Schools, youth groups, organisations and individuals across the UK took part in Children’s Mental Health Week recently. This year’s theme was "Find your Brave".

Bravery comes in all shapes and sizes and is different for everyone. Bravery can be about sharing worries and asking for help, trying something new or pushing yourself outside your comfort zone.

Finding your Brave can build confidence, self-esteem and make children feel good about themselves.

Pupils also thought about how they can promote good mental health within themselves, including spending the afternoon taking part in activities linked to the five ways of wellbeing including; boxing, yoga, colouring, meditation, LEGO.

Throughout the week the children had the opportunity to try something new and meet friends from other classes across the academy.

Claudia Kay, mental health lead at Oasis Academy Clarksfield, said: “It has been an amazing week. It has been great to see and hear the work that the children have been covering.”

“All of our children took part in a competition this week. They designed and created hats that represented their idea of mental wellbeing. They were fantastic. Our Wellbeing Champions had the tricky job of choosing the winners, who all received a special prize – a beautiful mindfulness colouring book.”

“Throughout the week, children were thinking about what ‘bravery’ is and when different characters in stories had to be brave.

“This week has enabled some children to do something they might not have thought they could do. A special thank you to the staff who have made this week possible.”

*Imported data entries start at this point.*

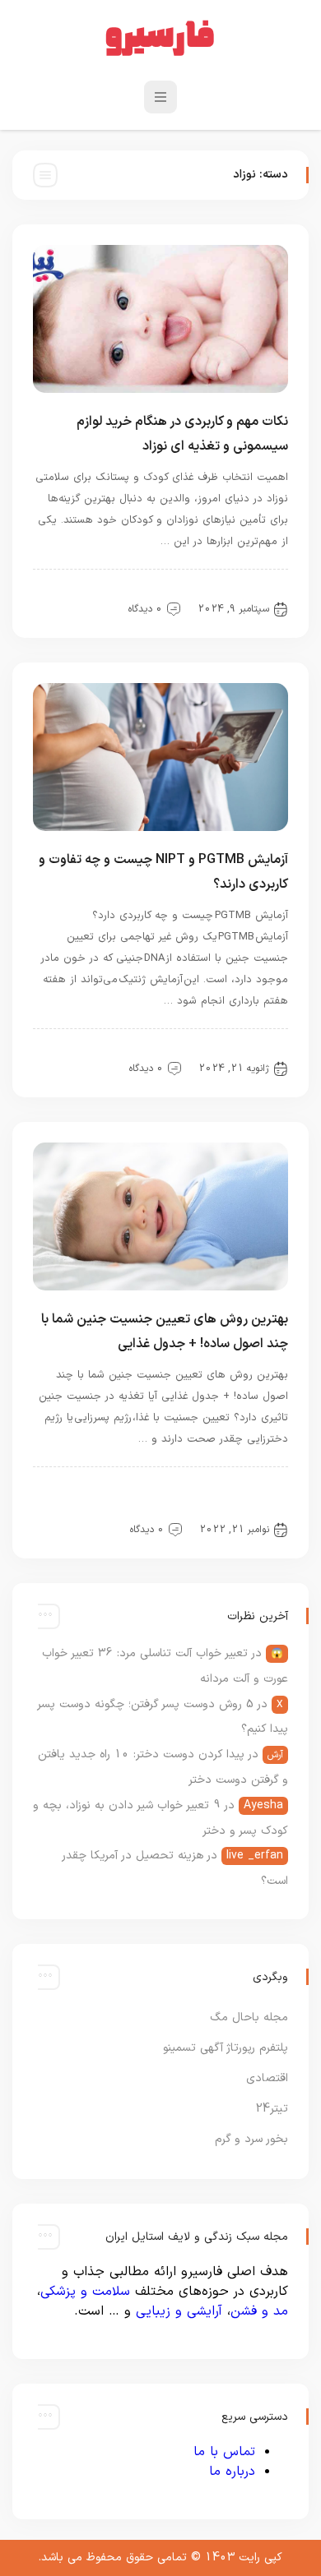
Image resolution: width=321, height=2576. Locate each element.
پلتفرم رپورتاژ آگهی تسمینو (225, 2048)
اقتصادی (267, 2078)
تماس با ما (224, 2452)
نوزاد (122, 591)
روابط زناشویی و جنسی (231, 1511)
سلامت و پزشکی (85, 2291)
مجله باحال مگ (249, 2017)
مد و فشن (259, 2311)
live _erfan (254, 1855)
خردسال (131, 1488)
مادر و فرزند (253, 591)
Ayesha (263, 1805)
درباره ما (232, 2471)
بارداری (189, 1050)
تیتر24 (271, 2108)
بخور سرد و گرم (251, 2139)
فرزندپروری (180, 591)
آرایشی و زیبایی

Place2Be launched the first ever Children’s Mental Health Week in 2015 to shine a spotlight on the importance of children and young people’s mental health. Now in its sixth year, they hope to encourage more people than ever to get involved and spread the word about mental health in children.

It was not just pupils who took part in the week. Teachers have also been thinking about their own mental health, and all took a break to chat over cake and a cup of tea. It may be Children's Mental Health Week, but it is important for everyone to take care of their mental health.